In einem der Gedichte des Bands "Unter der dünnen Mondsichel" spannt Iain Galbraith eine Kindheitswelt auf. Hochwasser, Sonne, der Strand voller Algen. Der Sprecher erinnert sich an sein verbranntes Gesicht, an Liedzeilen und an die Kastenkrabben, die "zu Tausenden die Mauer querten."
Irgendetwas haben die Kinder mit ihren Spaten ausgegraben, vielleicht den Rest eines Schiffs. Doch plötzlich löst sich alles in Lichtflecken auf. Bevor der Junge sich verlieren kann, flüchtet er und rennt die Küste entlang. Und ist verblüfft, auf der Straße ein verliebtes Paar zu hören: "Ihre dunkle / Sprache hatte mein Ohr erfasst." Doch wir sind an der Küste Schottlands. So bleibt offen, um welche Sprache es sich handelt: Unterhalten sich die beiden auf Englisch, auf Scots – oder sogar auf Schottisch-Gälisch?

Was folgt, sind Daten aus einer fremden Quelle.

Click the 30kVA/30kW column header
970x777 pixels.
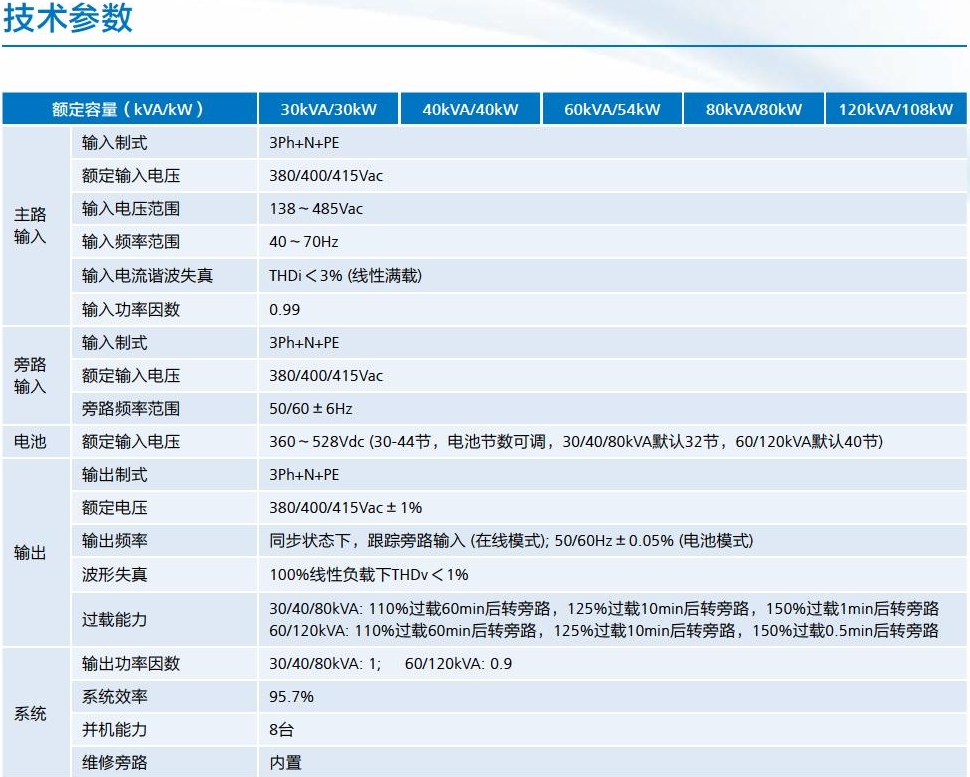point(328,109)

Wahl der Sprache politische Entscheidung
Die Kategorie "schottischer Dichter" sei äußerst vage, hat Jan Wagner einmal mit Blick auf die Vielfalt der Sprachen geschrieben. In der schottischen Poesiegeschichte sei die Wahl der Sprache immer auch eine politische Entscheidung gewesen, ein "Beharren auf Eigenständigkeit".
Andererseits bietet vielleicht gerade in der Gegenwart die Mehrsprachigkeit die Chance, jede Suche nach Eindeutigkeit oder fester Identität elegant zu untergraben. So passt es womöglich sehr gut, dass sich im letzten Jahr in dem Weinstraßen-Städtchen Edenkoben, wo sich das Schriftdeutsche mit dem Pfälzischen mischt und Badisch und Französisch nicht weit sind, elf Dichterinnen und Dichter aus Schottland und Deutschland zum gemeinsamen Übersetzen getroffen haben.

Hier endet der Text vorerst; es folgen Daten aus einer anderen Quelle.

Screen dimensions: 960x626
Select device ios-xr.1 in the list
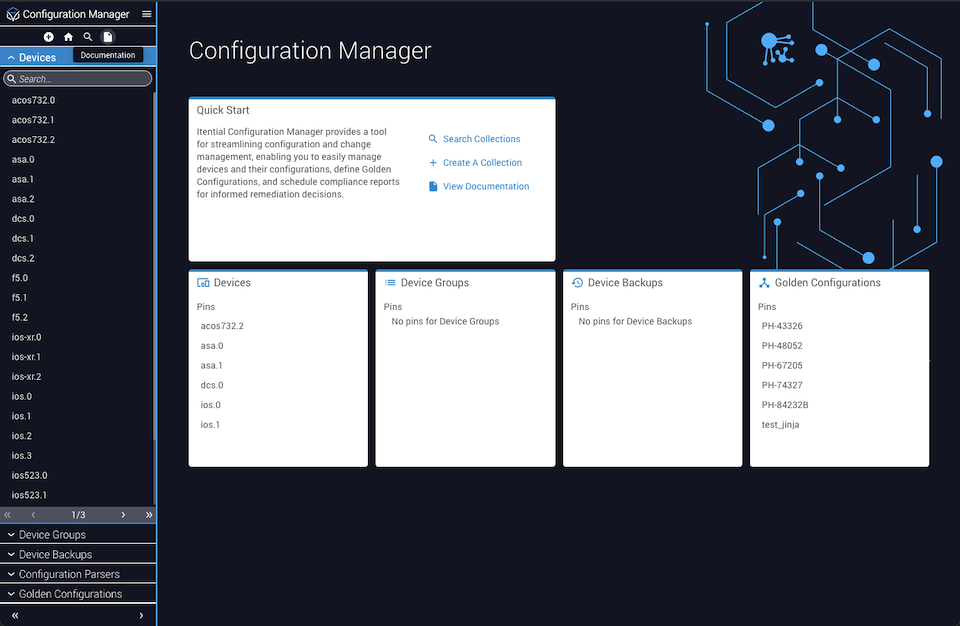coord(26,357)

"Landmasse" beginnt zu "torkeln"
"Poesie der Nachbarn" heißt die Reihe, zu der der Dichter Hans Thill einmal im Jahr ins Künstlerhaus Edenkoben einlädt. Dabei wird stets in eine Richtung übersetzt, die deutschsprachigen Poeten übertragen die Texte ihrer Gäste, und zwar ohne dass es feste Paarungen gäbe. Bei gutem Wetter sitzt man draußen zwischen den Weinbergen und kann sich freuen, dass im besten Fall zu jedem Gedicht mehrere Versionen auf Deutsch entstehen.

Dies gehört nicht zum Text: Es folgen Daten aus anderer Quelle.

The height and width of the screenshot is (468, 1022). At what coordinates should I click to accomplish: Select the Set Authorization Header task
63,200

Und während sich die Sprachen überlagern, verschieben sich die Zeitschichten. Wo Iain Galbraith die Erinnerung an die Kindheit beschwört, nimmt Meg Bateman die bisweilen triste Gegenwart in den Blick: "Die Highlands liegen nicht mehr abgeschieden", heißt es bei ihr. Andernorts schreibt sie: "Here you see the land lurching", was sich auf Gälisch so liest: "An seo chithear an talamh a’ tuisleachadh". Uwe Kolbe macht daraus "Hier siehst du Land, das sich zusammenzieht", bei Daniela Danz sieht man "das Land wanken", und in der Übersetzung von Tobias Roth beginnt die "Landmasse" sogar zu "torkeln".
Natur-Topoi und Anti-Idyllen
So unterschiedlich die teilweise großartigen Übersetzungen ausfallen, so unterschiedlich sind die Gedichte. Claire Askew, mehr als 25 Jahre später als Bateman geboren, spitzt deren Deutung zu. Sie schreddert Natur-Topoi, schreibt Anti-Idyllen, in denen Tourismus, Industrie und die Zerstörung der Landschaft prägend sind: "Jedes alte Jahr stirbt lauter, / brutaler als das letzte."
Nicht weniger spannend sind die sprachspielerischen Gedichte von Peter Manson. Seine "birth windows" und "gum-loving ribbon lips" finden wortstarke Entsprechungen in Übertragungen von Lea Schneider und Paul-Henri Campbell. Mansons Idee der dauernden "Ablenkung" und Abschweifung beschreibt vielleicht ganz gut die Mischung aus Freiheit und Brüchigkeit, die in all diesen Gedichten spürbar wird.